Défis et stéréotypes
Malgré leur professionnalisme et leur efficacité, ces entreprises restent victimes de nombreux préjugés. Un exemple marquant illustre cette méconnaissance : " Nous avons été interpellés pour savoir s'il y avait des ETA capables de monter des bornes de recharge pour voitures électriques (…) Et puis, en lisant dans la chaîne de mails, on se rend compte qu'il y a une personne qui dit : "Non, on ne va quand même pas faire ça par des personnes handicapées ". Pourtant, les ETA fonctionnent avec des normes ISO et sont parfaitement capables de mener à bien ces missions. "
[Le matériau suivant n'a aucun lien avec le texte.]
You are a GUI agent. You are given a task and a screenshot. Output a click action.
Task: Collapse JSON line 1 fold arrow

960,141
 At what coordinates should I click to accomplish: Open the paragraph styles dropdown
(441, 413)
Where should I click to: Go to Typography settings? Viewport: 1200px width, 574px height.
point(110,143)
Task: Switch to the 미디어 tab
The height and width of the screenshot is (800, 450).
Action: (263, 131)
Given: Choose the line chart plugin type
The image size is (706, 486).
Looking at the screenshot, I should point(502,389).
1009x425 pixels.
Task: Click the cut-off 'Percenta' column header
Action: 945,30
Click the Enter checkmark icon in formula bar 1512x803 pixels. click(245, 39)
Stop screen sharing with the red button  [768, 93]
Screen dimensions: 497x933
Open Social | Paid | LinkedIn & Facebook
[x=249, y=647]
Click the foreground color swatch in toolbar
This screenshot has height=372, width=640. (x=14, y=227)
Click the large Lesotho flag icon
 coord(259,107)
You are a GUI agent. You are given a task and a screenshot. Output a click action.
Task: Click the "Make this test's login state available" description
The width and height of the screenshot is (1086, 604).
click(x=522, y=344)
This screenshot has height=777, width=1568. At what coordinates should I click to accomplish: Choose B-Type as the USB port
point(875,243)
Une gestion du travail efficace
La grande force des ETA réside dans leur capacité à organiser le travail de manière optimale en tenant compte des capacités de chacun. Plutôt que de rechercher des profils hautement qualifiés capables de mener un projet de bout en bout, elles adoptent une approche fondée sur la segmentation des tâches et le contrôle qualité. " Là où certaines entreprises s’attendent à avoir des personnes extrêmement bien formées qui vont construire un projet de A à Z, les ETA séquencent les montages, les différentes choses à faire. C'est une vraie force, et on se rend compte qu'il y a même des entreprises qui commencent à se tourner vers elles, car elles n'arrivent pas à recruter des profils extrêmement polyvalents. " explique Christophe Cocu.
Adaptabilité et flexibilité
Pierre Lorquet, chargé de mission "Industrie du Futur" à l’Agence du Numérique, souligne un autre atout des ETA, à savoir leur capacité d’adaptation: " J’ai visité quelques ateliers, et c’est remarquable de voir comment ces entreprises et leurs collaborateurs ont la capacité de s’adapter rapidement quand on leur demande de faire une tâche ou une autre, alors que dans des entreprises ‘classiques’ on constate souvent une résistance au changement importante. "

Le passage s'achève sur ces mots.